How Legacy Banking Can Disrupt the Start-Ups

Ten years ago, the first public blockchain was developed as a distributed, decentralized, public ledger for transactions of the cryptocurrency bitcoin. While its meteoric rise, fall, and recovery tells one dizzying story, the real significance of blockchain’s use as a distributed verification mechanism was far more profound.

By threatening the role of financial institutions as the trusted broker of all financial transactions, the arrival of bitcoin created a potentially life-threatening blow to banks. How were they to respond?

Aware of the possibility of disintermediation, some incumbent banks did something atypical of most large, established companies under threat: they studied the disruptor early on and took a page from its book. Rather than try to fortify their standing solely through conventional defensive methods, e.g. better pricing, they decided to embrace blockchain technology and focus specifically on its ability to enable low-cost, high-speed transactions.

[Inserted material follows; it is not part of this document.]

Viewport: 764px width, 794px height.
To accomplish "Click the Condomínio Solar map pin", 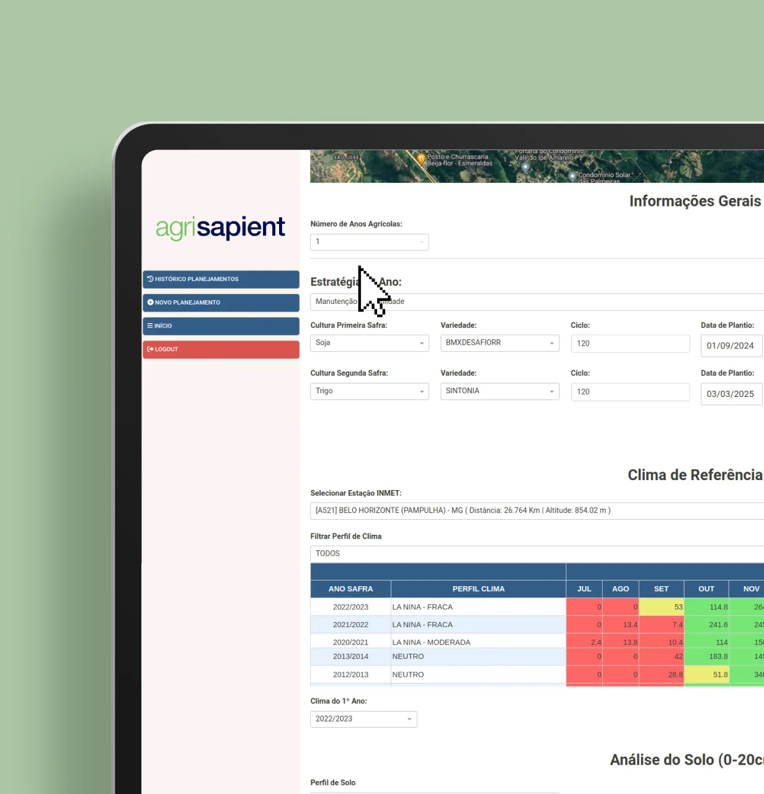I will [x=572, y=176].
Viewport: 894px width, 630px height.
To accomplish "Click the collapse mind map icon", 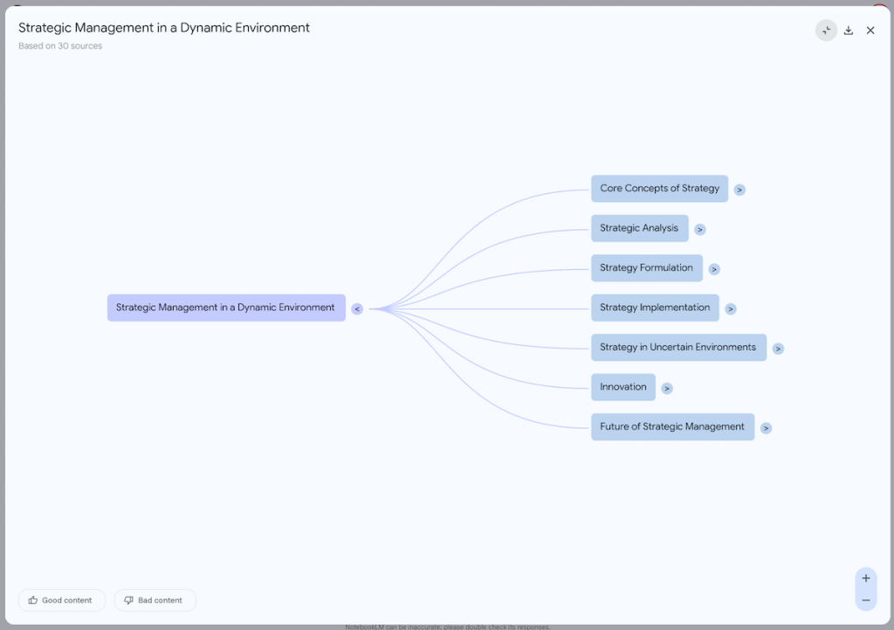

Some traditional banks discovered opportunities to enhance their own value proposition to customers by understanding the advantages of blockchain and determining how it could be integrated into their business model. They took aim – simultaneously – at what is arguably cryptocurrency’s key vulnerability: its anonymity.

An increasing fear has developed among market participants that one’s assets could easily disappear due to a technical glitch or cyberattack, and there would be no one to call for help. You don’t have to look far afield to find the basis for such anxiety. Over $1 billion was stolen in the first half of 2018, and by the end of the first quarter of 2019, cryptocurrency fraud had already hit $1.2 billion.

For the past four years, we’ve been studying CEOs of legacy companies and what they’ve had to say about leading in a time of disruption. One insight we gleaned from our discussions was that taking the approach of going on the offensive, seizing new competitors’ disruptive model and forward momentum, then turning both against them, introduced the possibility of beating disruptors at their own game. We dubbed this approach disruptive jiu-jitsu—and classified it as one of the five attributes of the undisruptable CEO.”

To this end, a growing number of banks have now been experimenting with blockchain—a known disruptor—as an essential part of their global infrastructures, while simultaneously chipping away at the principle of decentralized trust. For instance, JP Morgan just began consumer trials of its own cryptocurrency, JPM Coin.  Such incumbents are reasserting their historic role as trusted brokers and promising, “We’re here for you if you have a question or concern.” The underlying message could just as well continue, “And who knows which start-ups will be here at all this time next year?”

The jury is still out on blockchain’s long-term impact on banks and the extent to which it will disrupt traditional financial intermediaries. But if their exercise in disruptive jiu-jitsu is successful, these incumbent banks might very well be able to slow down blockchain’s most disruptive potential impact on their industry, even as they aim to capitalize on the technology’s benefits.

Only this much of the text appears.